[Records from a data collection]
*** Block opens ***
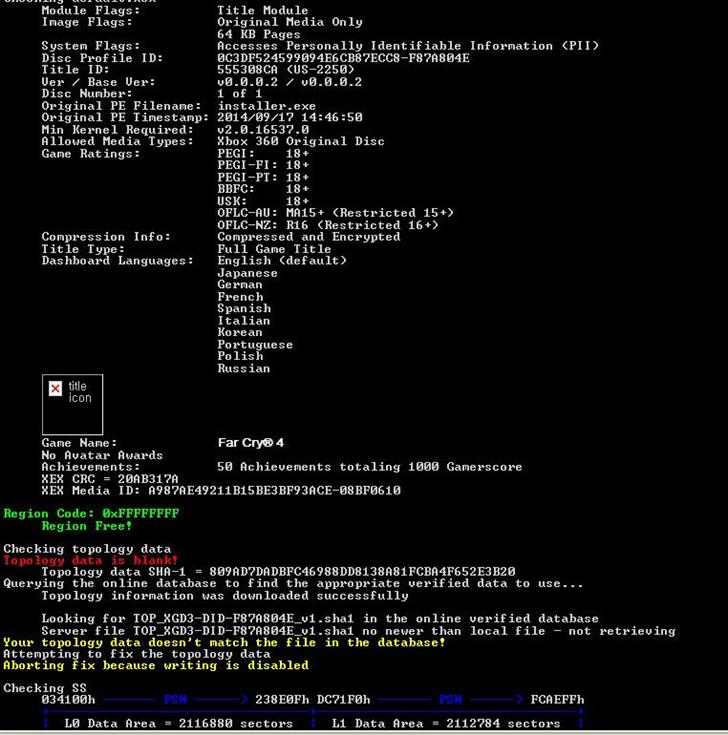Select the Region Code 0xFFFFFFFF line
Viewport: 728px width, 735px height.
(x=91, y=513)
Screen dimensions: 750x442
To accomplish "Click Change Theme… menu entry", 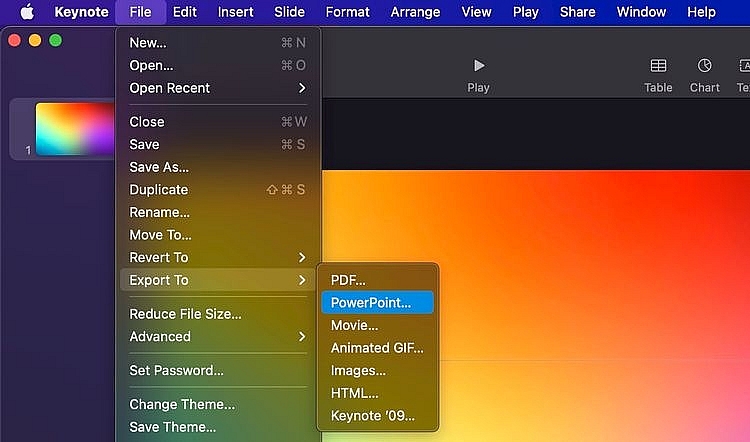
*** Block closes ***
EXERCISE DESCRIPTION: Once the line containing "Screen dimensions: 750x442" is found, it and every line through the end of the records above should be output exactly, with no pictures.

SOLUTION TO THIS PROBLEM:
Screen dimensions: 750x442
To accomplish "Click Change Theme… menu entry", 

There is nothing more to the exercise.